## Given data
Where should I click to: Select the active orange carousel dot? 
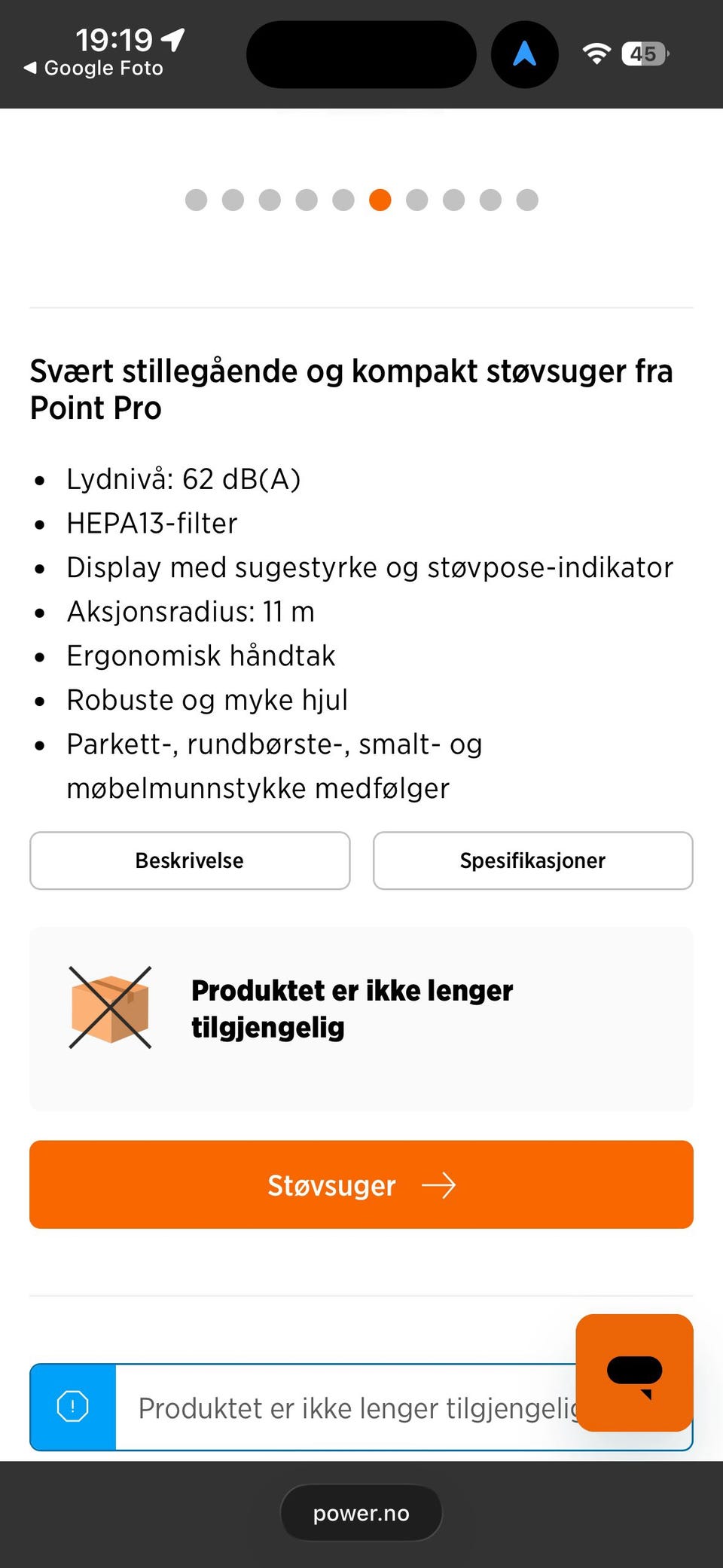tap(380, 200)
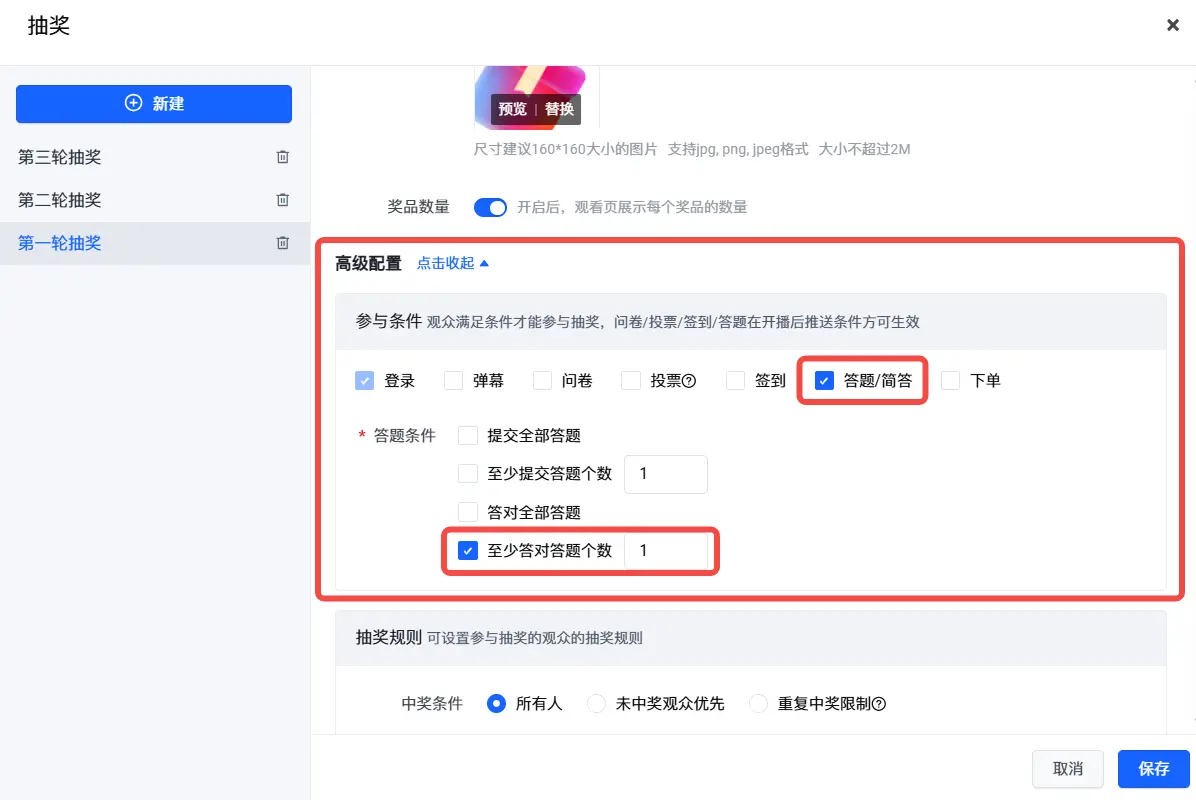Image resolution: width=1196 pixels, height=800 pixels.
Task: Check the 弹幕 participation condition
Action: coord(453,381)
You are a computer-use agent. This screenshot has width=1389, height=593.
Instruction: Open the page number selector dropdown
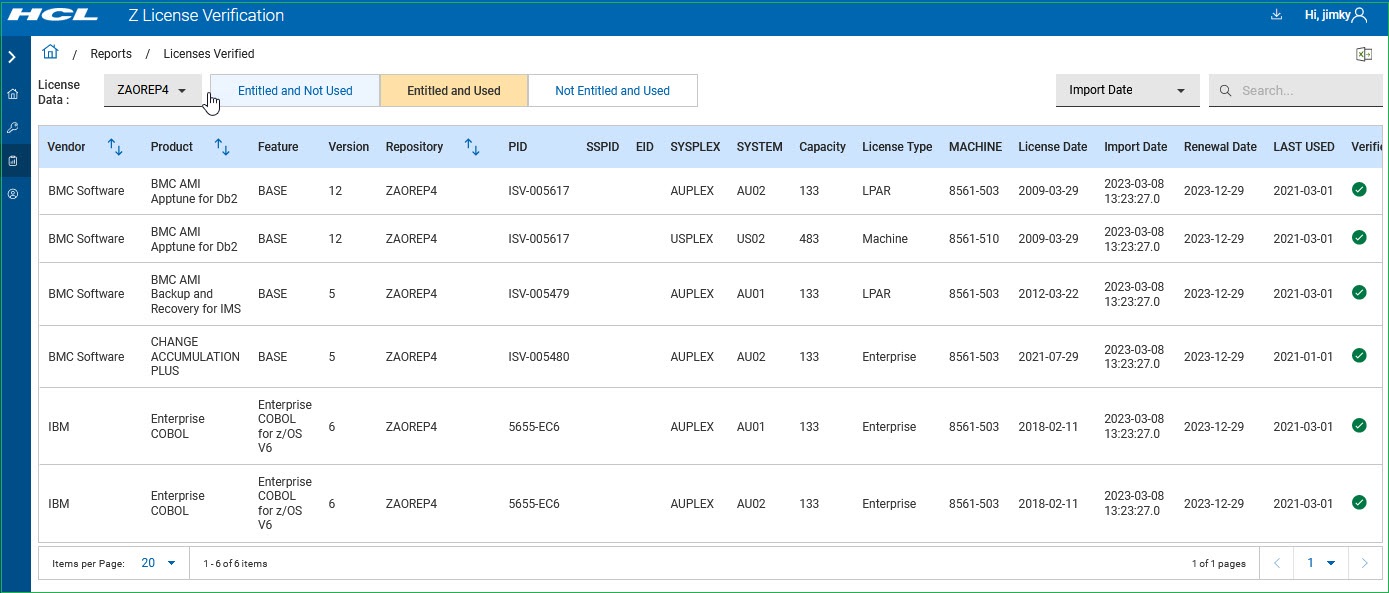[x=1320, y=563]
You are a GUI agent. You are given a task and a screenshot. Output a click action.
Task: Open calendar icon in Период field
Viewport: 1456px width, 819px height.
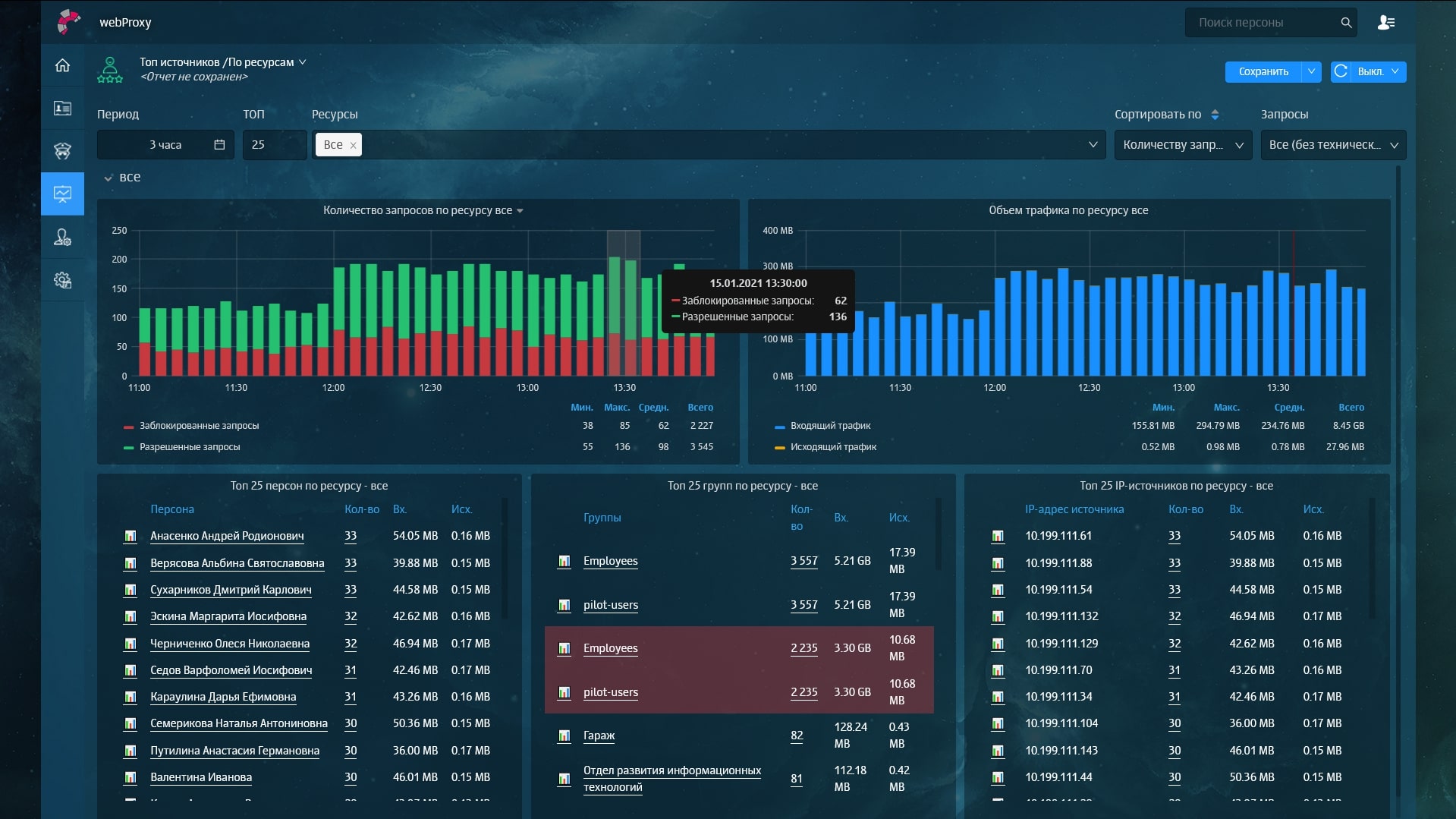pos(219,145)
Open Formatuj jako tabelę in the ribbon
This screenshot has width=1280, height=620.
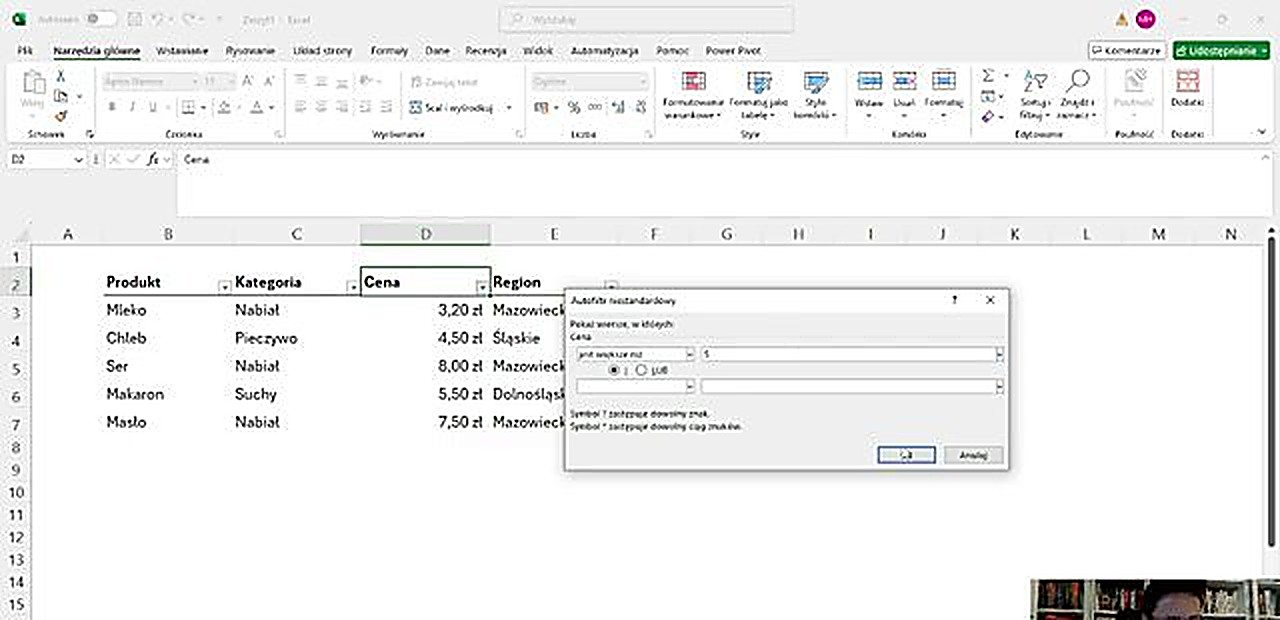click(759, 84)
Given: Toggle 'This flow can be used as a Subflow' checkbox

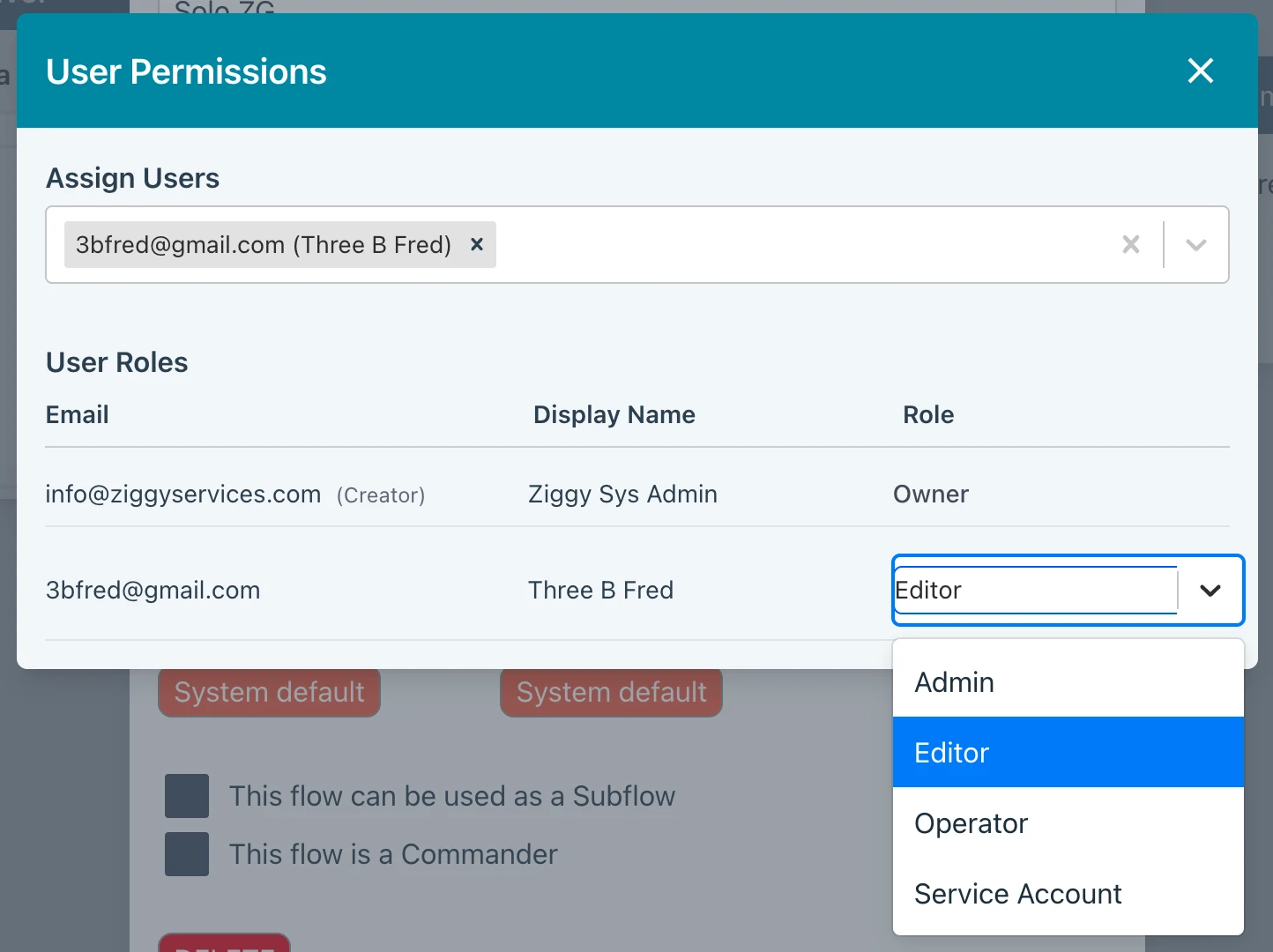Looking at the screenshot, I should (187, 796).
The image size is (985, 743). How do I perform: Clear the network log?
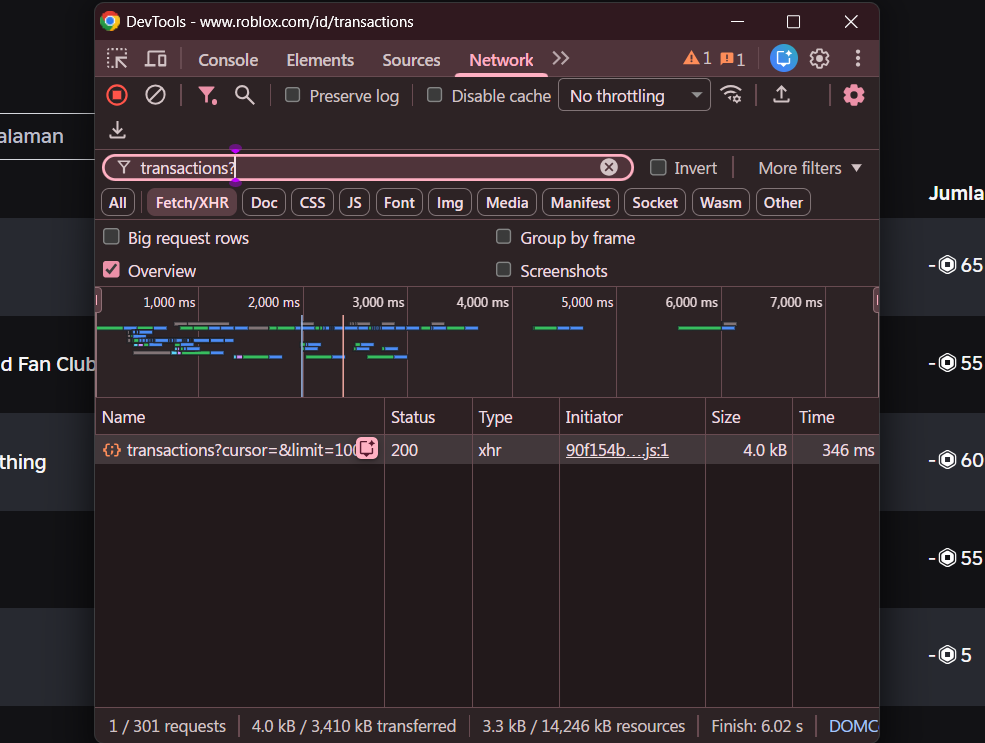tap(154, 95)
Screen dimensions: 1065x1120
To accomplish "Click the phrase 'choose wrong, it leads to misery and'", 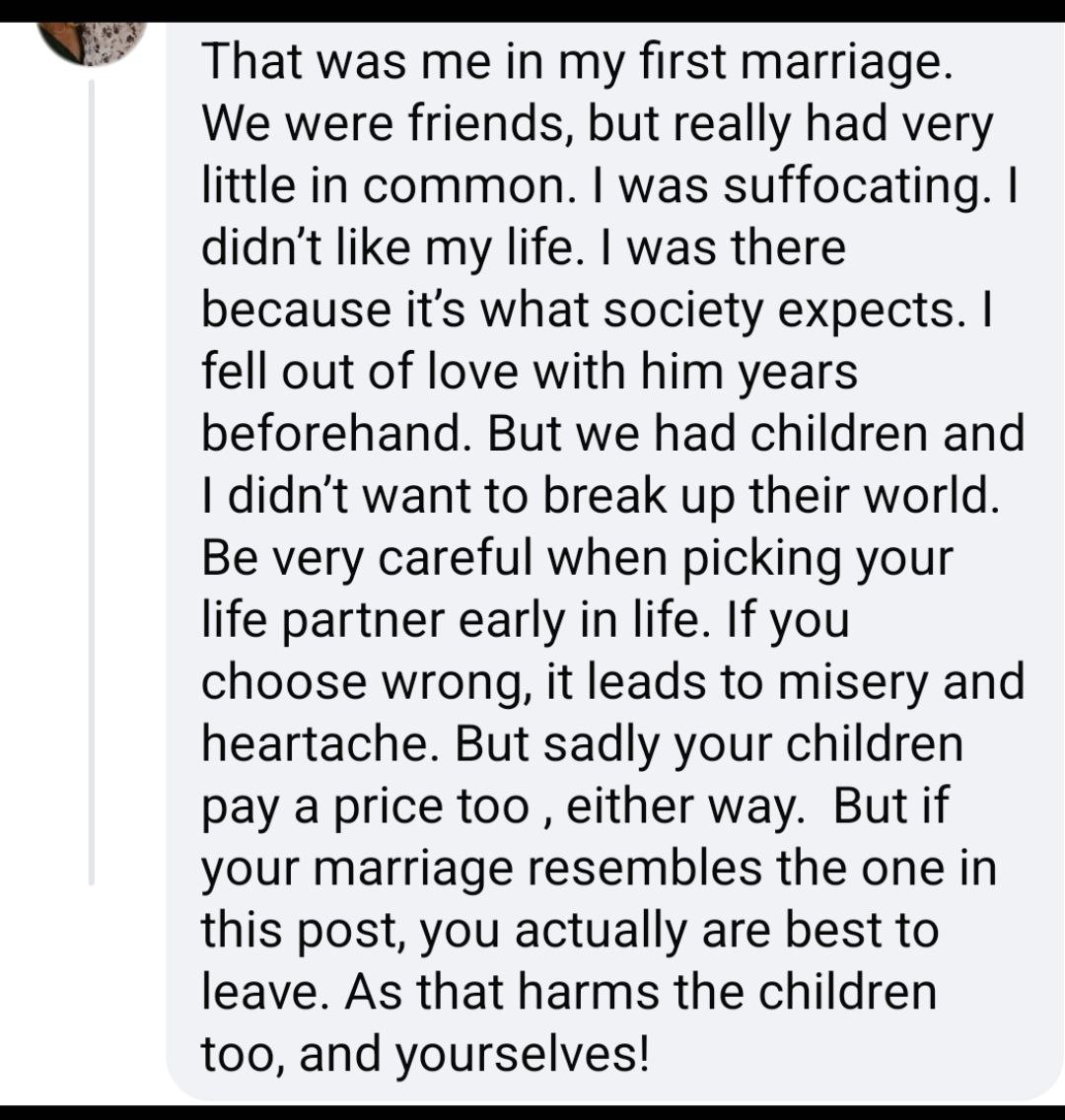I will coord(612,682).
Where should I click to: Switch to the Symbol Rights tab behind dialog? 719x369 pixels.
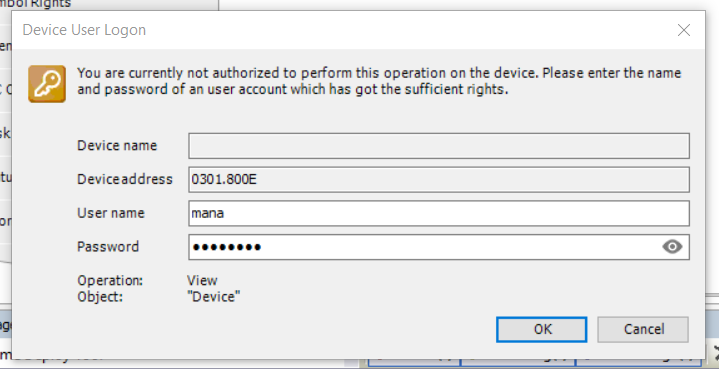coord(35,4)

## Your assignment
Take each line of the material above that holds the string "agent" and copy it.

## Solution for this exercise
You are a computer-use agent. This screenshot has width=1389, height=593.
You are a GUI agent. You are given a task and a screenshot. Output a click action.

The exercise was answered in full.